What’s the narrative? A story is more likely to be shared than a list of facts. A story has a beginning, a middle, and an end. It starts with you (thankfully) not vomiting, then your pupils dilate, and in the end, the rave inside you dies down. If you want your audience to stick around to absorb your full content piece, it should be expressed as a story. As Westerners, we’re acquainted with certain archetypal plots that we’re subconsciously drawn to in storytelling – use them.
Why are you telling this story now? This one’s a bonus, and it isn’t a part of the Heath brothers’ original framework. Which is also why it’s a stupid word because I just came up with it. But the point of it is to say that shareable ideas often have one or both of the following characteristics.

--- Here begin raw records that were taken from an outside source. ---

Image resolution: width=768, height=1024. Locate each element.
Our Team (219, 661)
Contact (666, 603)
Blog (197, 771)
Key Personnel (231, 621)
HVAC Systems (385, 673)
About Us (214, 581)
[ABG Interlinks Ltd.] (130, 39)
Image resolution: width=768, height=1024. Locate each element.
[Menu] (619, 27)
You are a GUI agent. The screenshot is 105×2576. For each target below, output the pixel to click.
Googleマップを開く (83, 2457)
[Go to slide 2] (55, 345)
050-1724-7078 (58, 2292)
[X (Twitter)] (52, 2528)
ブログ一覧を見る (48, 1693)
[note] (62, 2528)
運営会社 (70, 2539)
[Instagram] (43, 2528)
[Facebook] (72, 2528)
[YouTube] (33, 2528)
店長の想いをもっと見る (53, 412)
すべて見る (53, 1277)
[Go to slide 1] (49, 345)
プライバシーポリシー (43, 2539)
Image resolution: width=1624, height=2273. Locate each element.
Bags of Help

These are different things. Trending topics can trend for months or even years. Our Coke graphic example is part of a multi-year “let’s eat less processed sugar and other garbage” trend that resonates with everyone who does yoga. Meanwhile, timely stories are more of a newsjacking opportunity – something that comes up and disappears quickly.
Often, organic shareability seems to be dumb luck. But having an understanding of the different elements that make stories shareable can help you identify good ideas off the bat, and pick out areas of weakness for any content pieces that may need to be strengthened. So, once you know how to make shareable content, what should you do with it? Share it!